## This notebook shows examples of how to use the cyclops.processor API on MIMIC-IV.

## Get all patients from the 1st Jan 2009 to 6th Jan 2009, join with diagnoses, labs, care-unit (transfers) information and vitals data.

In [None]:
import random

import matplotlib.pyplot as plt
import pandas as pd

from cyclops.feature_handler import FeatureHandler
from cyclops.processor import featurize
from cyclops.processors.aggregate import Aggregator
from cyclops.processors.column_names import (
    ADMIT_TIMESTAMP,
    AGE,
    DIAGNOSIS_CODE,
    ENCOUNTER_ID,
    SEX,
    YEAR,
)
from cyclops.processors.impute import Imputer
from cyclops.processors.util import gather_columns
from cyclops.query import mimic

In [None]:
patients = mimic.patients(from_date="2009-01-01", to_date="2009-01-06")
patients_diagnoses = mimic.diagnoses(patients=patients)
patients_labs = mimic.events(patients=patients, category="labs")
patients_vitals = mimic.events(patients=patients, category="routine vital signs")
patients_diagnoses.run(filter_recognised=True)
patients_labs.run(filter_recognised=True)
patients_vitals.run(filter_recognised=True)
patients_transfers = mimic.care_units(patients=patients)
patients_transfers.run()

print(f"{len(patients_diagnoses.data)} rows extracted!")
print(f"{len(patients_labs.data)} rows extracted!")
print(f"{len(patients_vitals.data)} rows extracted!")
print(f"{len(patients_transfers.data)} rows extracted!")
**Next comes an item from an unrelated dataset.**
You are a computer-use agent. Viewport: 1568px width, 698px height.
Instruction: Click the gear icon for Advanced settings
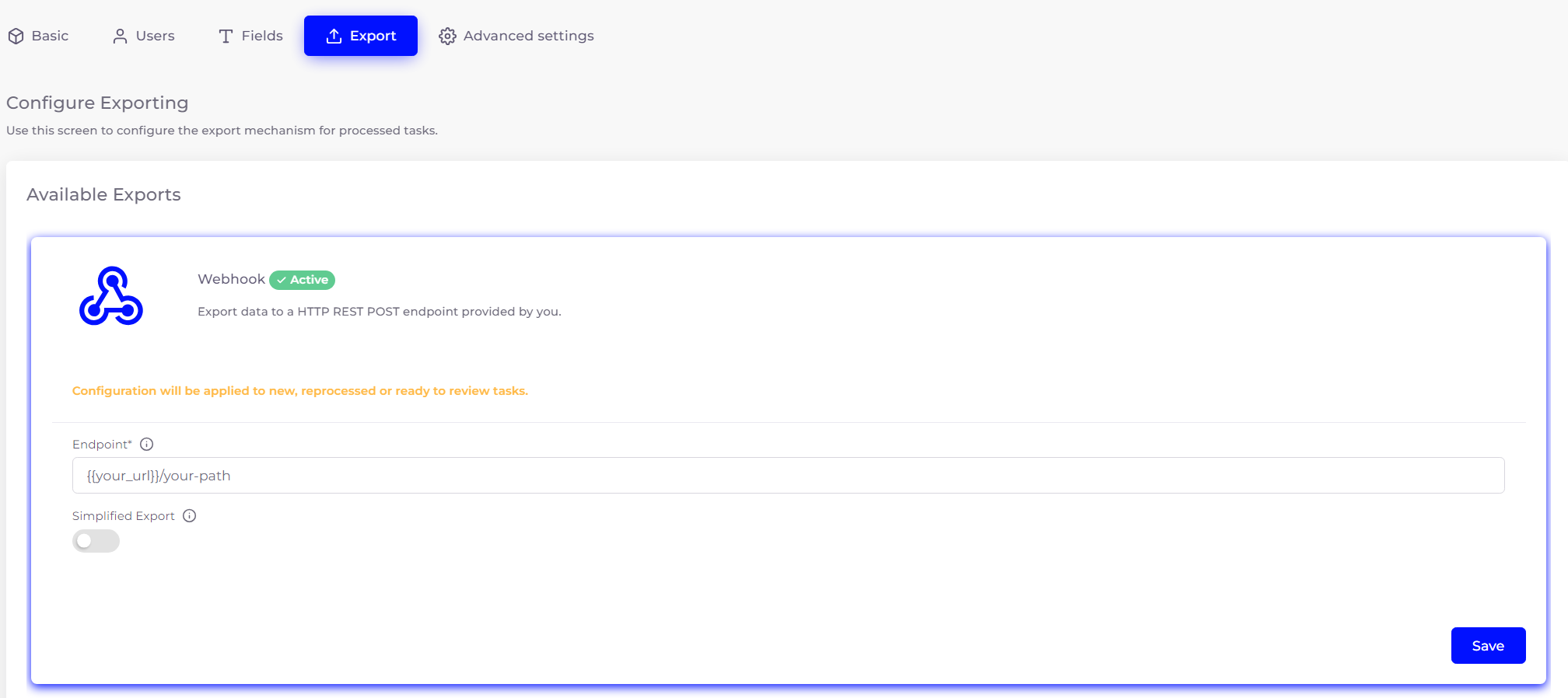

patients_diagnoses.save(".", "diagnoses")
patients_labs.save(".", "labs")
patients_vitals.save(".", "vitals")
patients_transfers.save(".", "transfers")

## Process queried data into features. (Static + Temporal).

In [None]:
diagnoses_data = pd.read_parquet("diagnoses.gzip")
vitals_data = pd.read_parquet("vitals.gzip")
labs_data = pd.read_parquet("labs.gzip")
transfers_data = pd.read_parquet("transfers.gzip")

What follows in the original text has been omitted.